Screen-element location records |
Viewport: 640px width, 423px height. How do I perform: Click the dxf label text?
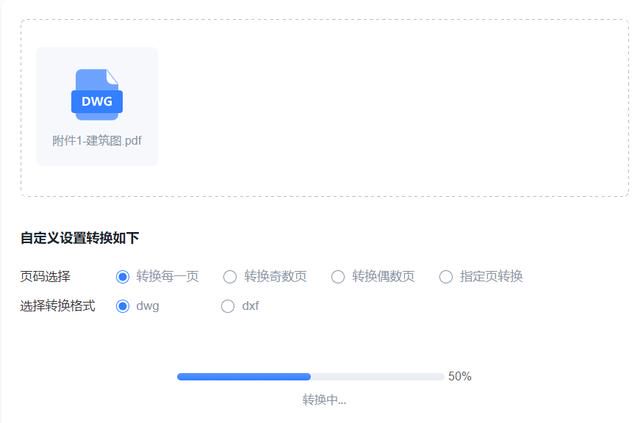click(250, 306)
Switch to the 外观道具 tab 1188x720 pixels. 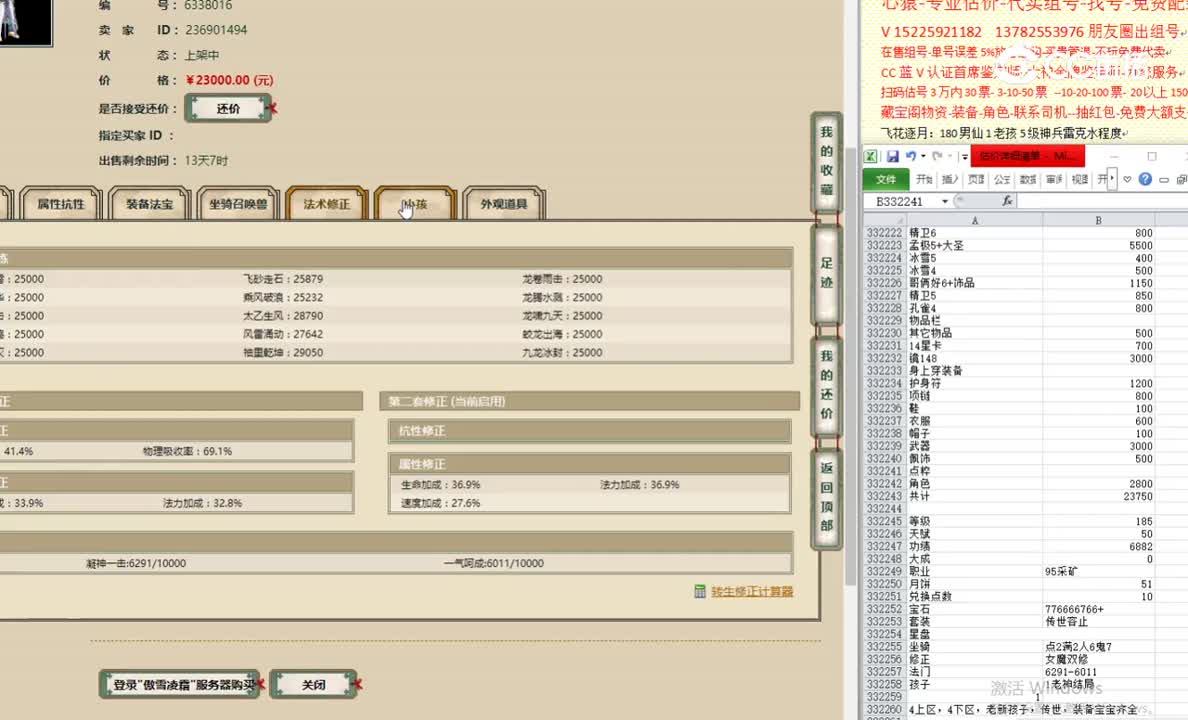[506, 203]
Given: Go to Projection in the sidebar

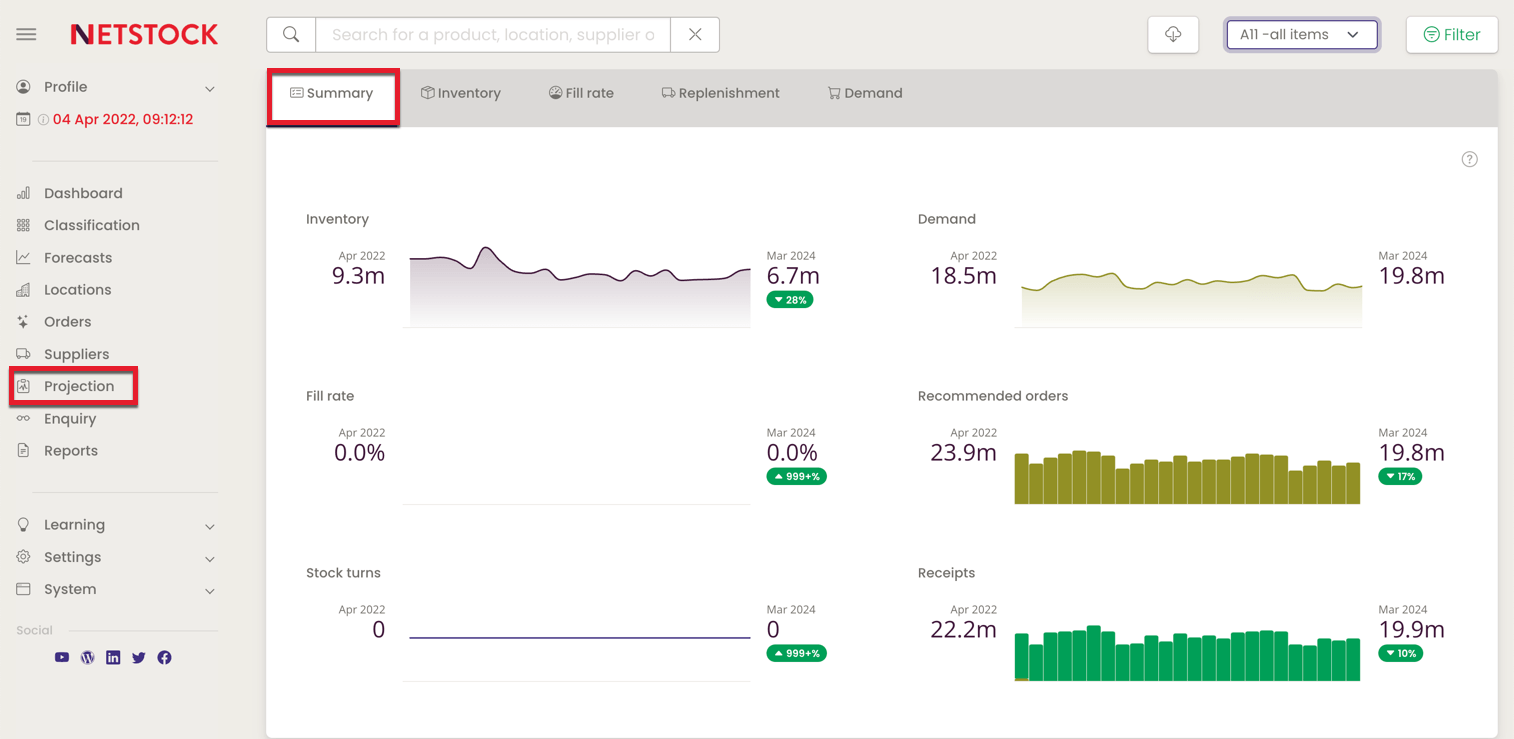Looking at the screenshot, I should (x=78, y=386).
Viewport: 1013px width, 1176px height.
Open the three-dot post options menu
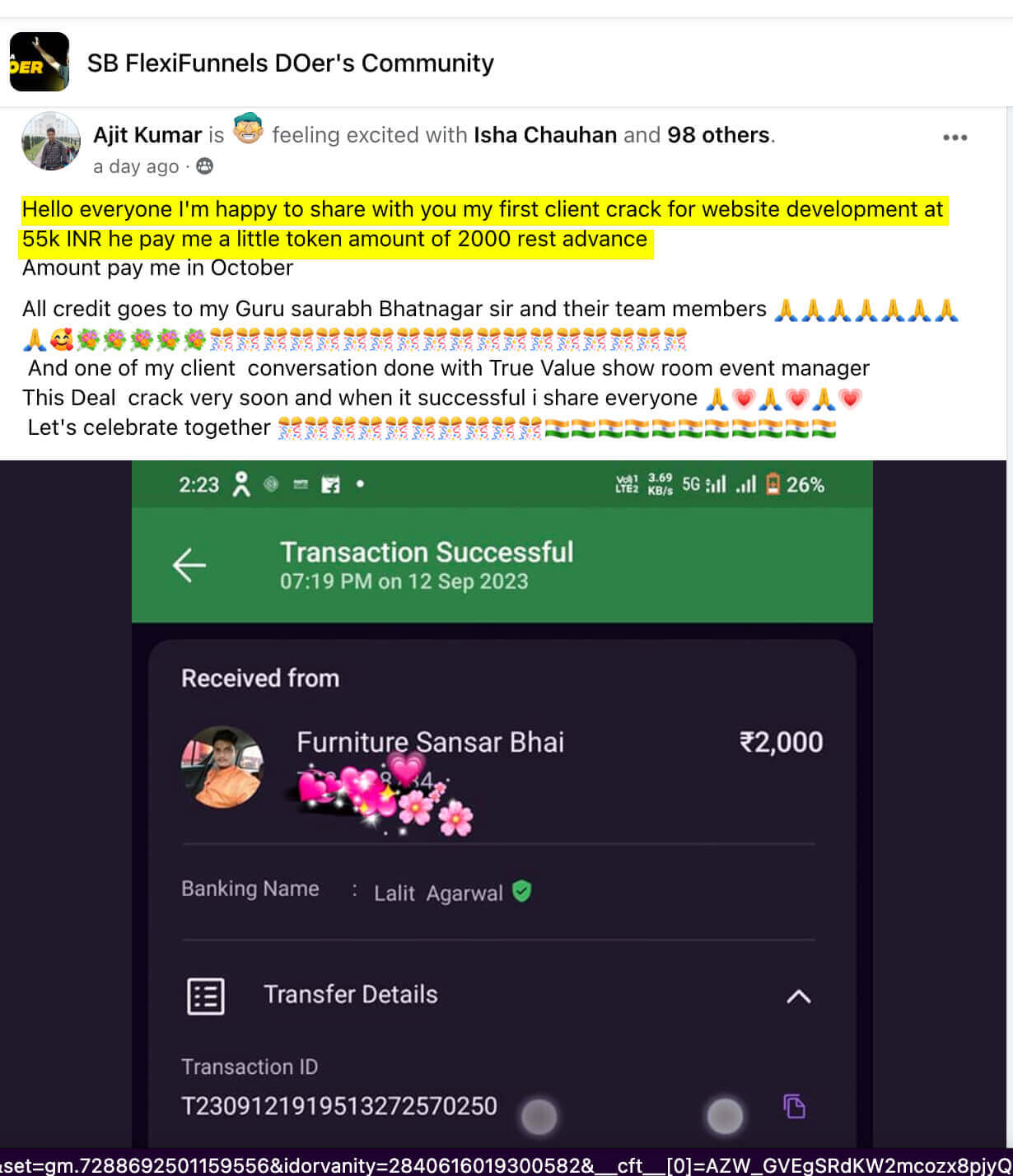(x=955, y=138)
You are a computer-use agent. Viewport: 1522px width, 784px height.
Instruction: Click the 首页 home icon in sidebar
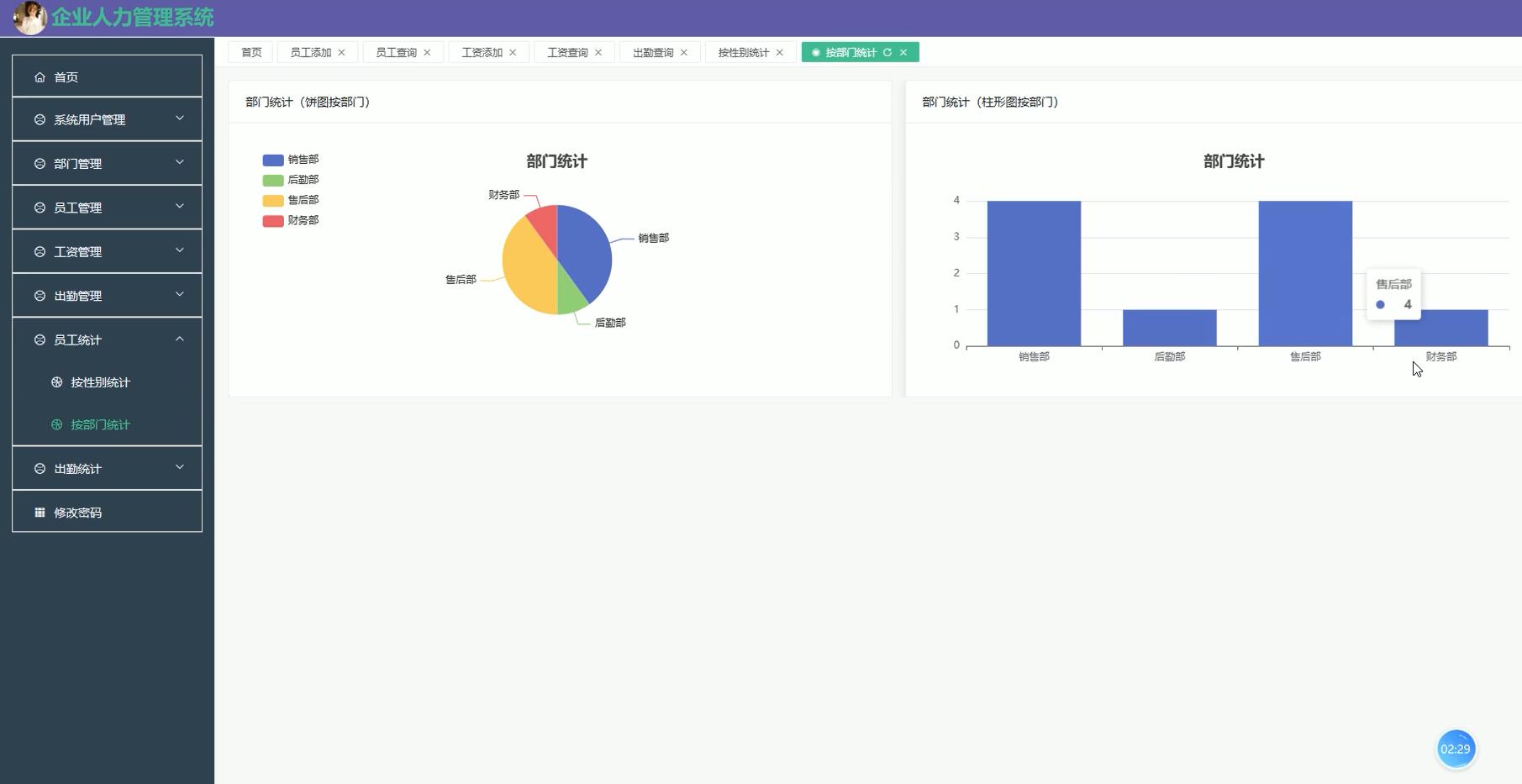tap(39, 76)
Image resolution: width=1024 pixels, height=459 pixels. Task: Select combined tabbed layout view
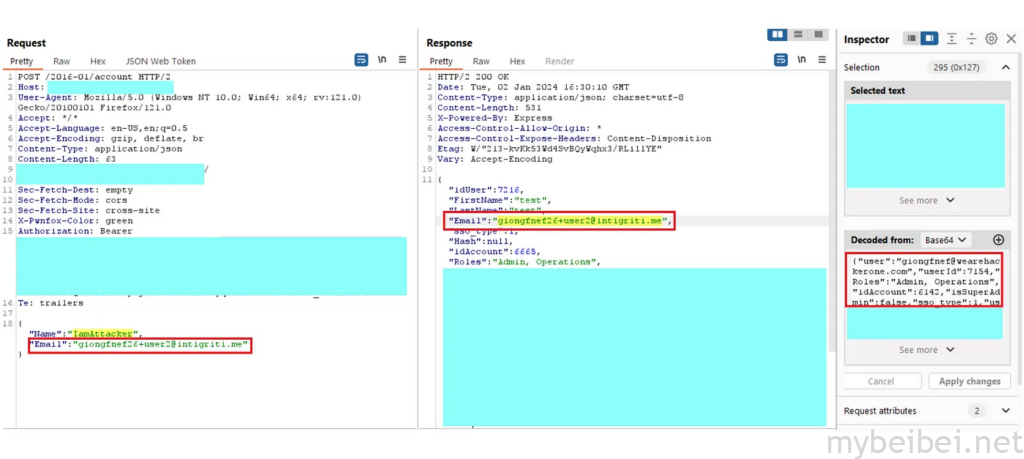[x=818, y=35]
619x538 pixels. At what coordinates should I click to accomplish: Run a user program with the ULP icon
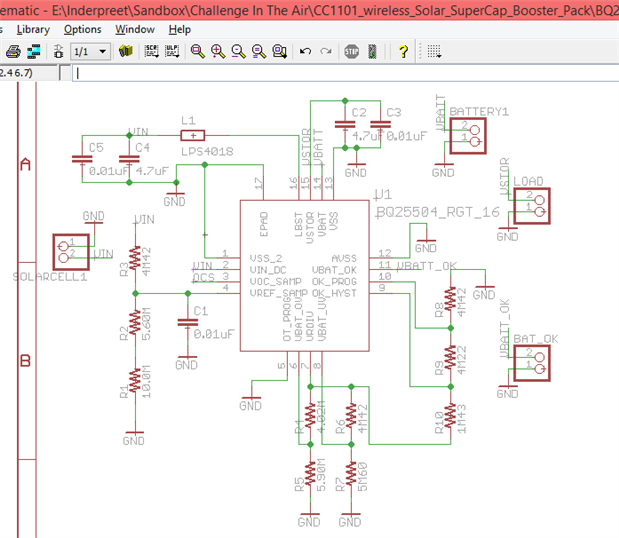pos(170,50)
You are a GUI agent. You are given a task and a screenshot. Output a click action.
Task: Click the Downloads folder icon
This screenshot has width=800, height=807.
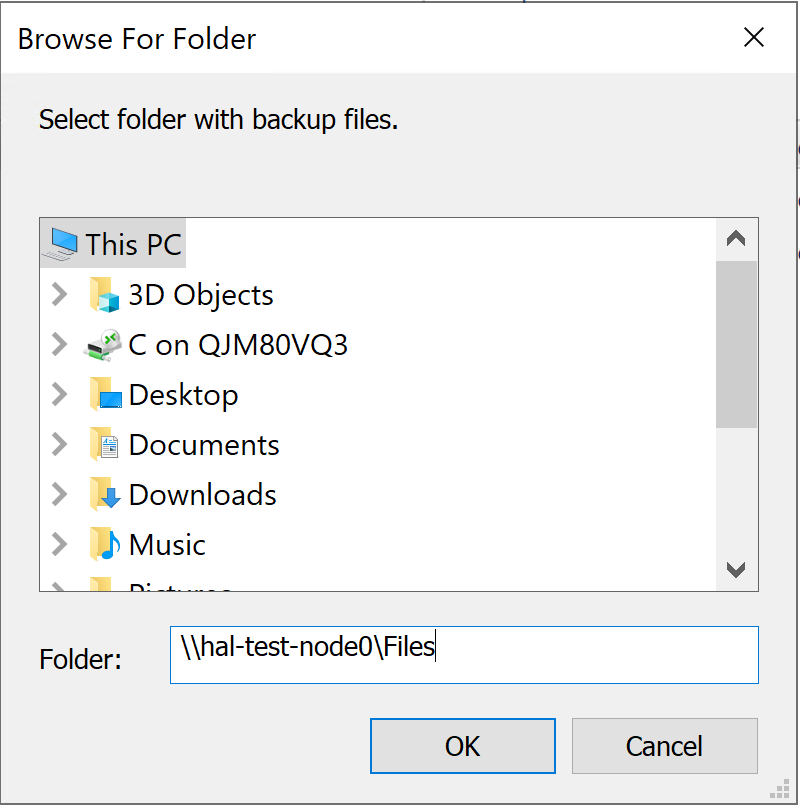(x=106, y=495)
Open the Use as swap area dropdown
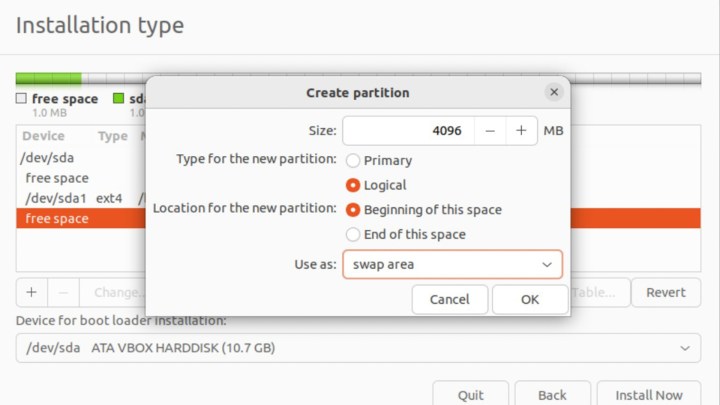The height and width of the screenshot is (405, 720). 452,264
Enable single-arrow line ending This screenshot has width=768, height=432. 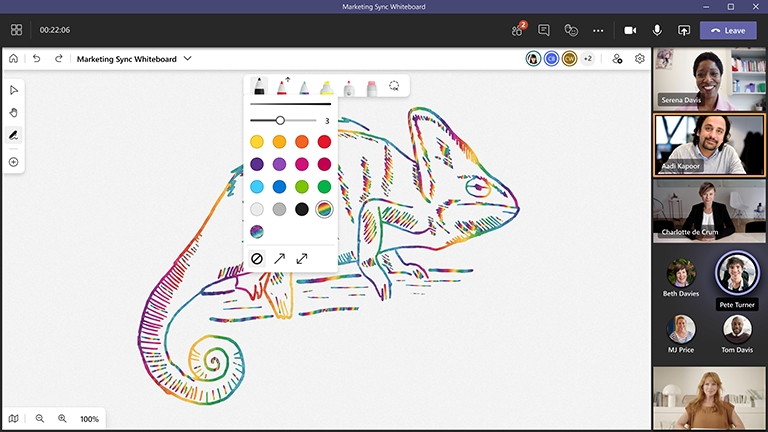(x=279, y=259)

What you will do | Copy out everything from the line containing "Given: Go to Projection in the sidebar" down to the line containing "pos(170,50)", keeping both of those lines, with each line reproduced unchanged. Omit the pictures from your answer.

Complete response |
Given: Go to Projection in the sidebar

Looking at the screenshot, I should (x=78, y=386).
Viewport: 1013px width, 1176px height.
Open the three-dot post options menu
(x=955, y=138)
You are a computer-use agent. Viewport: 1522px width, 784px height.
Instruction: Click the 首页 home icon in sidebar
tap(39, 76)
Image resolution: width=1024 pixels, height=459 pixels. Task: Select combined tabbed layout view
[x=818, y=35]
619x538 pixels. At what coordinates should I click to accomplish: Run a user program with the ULP icon
pos(170,50)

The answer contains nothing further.